The honest case for Fresha#
If Fresha's marketplace is genuinely your primary source of new clients (if you're a newer salon that relies on discovery via the Fresha search to build your client base) then the marketplace commission represents real value. You're paying for new clients you wouldn't otherwise have had. That's a different calculation.
This comparison is most relevant for established salons with an existing client base, where a significant portion of "new marketplace bookings" are actually returning clients who found your Fresha listing rather than your own booking page. In that scenario, you're paying 20% commission on clients who were always going to come back. That cost doesn't buy you anything.
If you can answer yes to both of these questions, the numbers tend to favour switching:
- Does the majority of my repeat business come from clients who already know me, not from Fresha discovery?
- Am I regularly hitting or exceeding the Fresha commission in a way that isn't tied to genuine new client acquisition?

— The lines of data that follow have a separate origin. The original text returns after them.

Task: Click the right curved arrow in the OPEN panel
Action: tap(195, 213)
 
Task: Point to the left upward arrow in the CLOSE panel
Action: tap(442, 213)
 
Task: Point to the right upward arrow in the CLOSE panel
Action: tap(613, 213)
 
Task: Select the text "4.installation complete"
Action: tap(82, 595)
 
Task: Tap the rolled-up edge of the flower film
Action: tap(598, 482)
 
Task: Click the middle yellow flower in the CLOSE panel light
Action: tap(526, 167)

What you keep when you switch#
Client data on OpenChair is yours. Full export at any time, no restrictions. You can take your client list, booking history, and contact details and use them however you choose: direct marketing, migration to another tool, whatever makes sense for your business.
You also keep your booking link, your storefront, and your communication history. Switching platforms doesn't mean starting from scratch. It means redirecting your clients to a new booking page and continuing from where you were.
Fresha's pricing has changed. The question worth asking is whether your costs have changed with it, and whether what you're getting in return still makes sense.